▶ _Passage provided_:
▼
HOW IS METAPHYSICS POSSIBLE AS A SCIENCE?

Metaphysics, as a natural disposition of reason, is actual, but if considered by itself alone (as the analytical solution of the third principal question showed), dialectical and illusory. If we think of taking principles from it, and in using them follow the natural, but on that account not less false, illusion, we can never produce science, but only a vain dialectical art, in which one school may outdo another, but none can ever acquire a just and lasting approbation.

In order that as a science metaphysics may be entitled to claim not mere fallacious plausibility, but insight and conviction, a Critique of Reason must itself exhibit the whole stock of a priori concepts, their division according to their various sources (Sensibility, Understanding, and Reason), together with a complete table of them, the analysis of all these concepts, with all their consequences, especially by means of the deduction of these concepts, the possibility of synthetical cognition a priori, the principles of its application and finally its bounds, all in a complete system. Critique, therefore, and critique alone, contains in itself the whole well-proved and well-tested plan, and even all the means required to accomplish metaphysics, as a science; by other ways and means it is impossible. The question here therefore is not so much how this performance is possible, as how to set it going, and induce men of clear heads to quit their hitherto perverted and fruitless cultivation for one that will not deceive, and how such a union for the common end may best be directed.

This much is certain, that whoever has once tasted critique will be ever after disgusted with all dogmatical twaddle which be formerly put up with, because his reason must have something, and could find nothing better for its support. Critique stands in the same relation to the common metaphysics of the schools, as chemistry does to alchemy, or as astronomy to the astrology of the fortune-teller. I pledge myself that nobody who has read through and through, and grasped the principles of critique, even in these Prolegomena only, will ever return to that old and sophistical pseudo-science; but will rather with a certain delight look forward to metaphysics which is now indeed in his power, requiring no more preparatory discoveries, and now at last affording permanent satisfaction to reason. For here is an advantage upon which, of all possible sciences, metaphysics alone can with certainty reckon: that it can be brought to such completion and fixity as to be incapable of further change, or of any augmentation by new discoveries; because here reason has the sources of its knowledge in itself, not in objects and their observation [Anschauung], by which latter its stock of knowledge cannot be further increased. When therefore it has exhibited the fundamental laws of its faculty completely and so definitely as to avoid all misunderstanding, there remains nothing for pure reason to know a priori, nay, there is even no ground to raise further questions. The sure prospect of knowledge so definite and so compact has a peculiar charm, even though we should set aside all its advantages, of which I shall hereafter speak.
▲
▶ _Data extract_:
▼
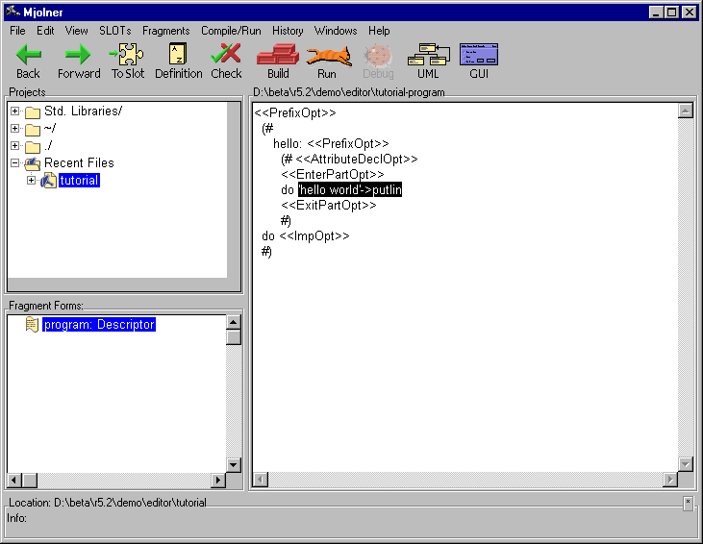The height and width of the screenshot is (544, 703).
Task: Open the Compile/Run menu
Action: pyautogui.click(x=231, y=31)
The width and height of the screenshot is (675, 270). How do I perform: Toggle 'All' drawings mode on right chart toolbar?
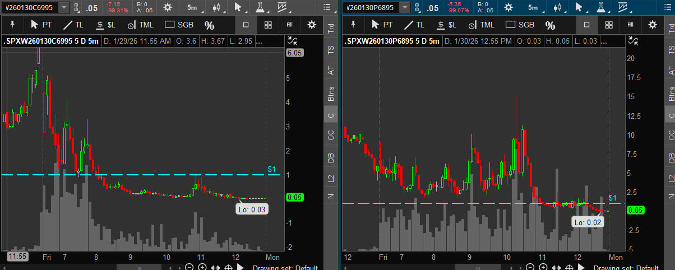point(630,25)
▲
▶ _Objective 1_:
Summarize the passage on metaphysics as a science in two sentences.
▶ _Objective 2_:
Proceed with the passage on metaphysics as a science, picking up from its last sentence.
The data above come from a separate source.

▶ _Result 1_:
Metaphysics, as a natural disposition of reason, is actual but, considered by itself alone, dialectical and illusory, and it can become a science only through a Critique of Reason that exhibits all a priori concepts, their sources, analysis, deduction, application and bounds in a complete system. Whoever has grasped the principles of critique will never return to the old pseudo-science, since metaphysics alone can be brought to a completion and fixity incapable of further change, because reason has the sources of its knowledge in itself.

▶ _Result 2_:
All false art, all vain wisdom, lasts its time, but finally destroys itself, and its highest culture is also the epoch of its decay. That this time is come for metaphysics appears from the state into which it has fallen among all learned nations, despite of all the zeal with which other sciences of every kind are prosecuted. The old arrangement of our university studies still preserves its shadow; now and then an Academy of Science tempts men by offering prizes to write essays on it, but it is no longer numbered among thorough sciences; and let any one judge for himself how a man of genius, if he were called a great metaphysician, would receive the compliment, which may be well- meant, but is scarce envied by anybody.

Yet, though the period of the downfall of all dogmatical metaphysics has undoubtedly arrived, we are yet far from being able to say that the period of its regeneration is come by means of a thorough and complete Critique of Reason. All transitions from a tendency to its contrary pass through the stage of indifference, and this moment is the most dangerous for an author, but, in my opinion, the most favorable for the science. For, when party spirit has died out by a total dissolution of former connections, minds are in the best state to listen to several proposals for an organization according to a new plan.

When I say, that I hope these Prolegomena will excite investigation in the field of critique and afford a new and promising object to sustain the general spirit of philosophy, which seems on its speculative side to want sustenance, I can imagine beforehand, that every one, whom the thorny paths of my Critique have tired and put out of humor, will ask me, upon what I found this hope. My answer is: upon the irresistible law of necessity.

That the human mind will ever give up metaphysical researches is as little to be expected as that we should prefer to give up breathing altogether, to avoid inhaling impure air. There will therefore always be metaphysics in the world; nay, every one, especially every man of reflection, will have it, and for want of a recognized standard, will shape it for himself after his own pattern. What has hitherto been called metaphysics, cannot satisfy any critical mind, but to forego it entirely is impossible; therefore a critique of pure reason itself must now be attempted or, if one exists, investigated, and brought to the full test, because there is no other means of supplying this pressing want, which is something more than mere thirst for knowledge.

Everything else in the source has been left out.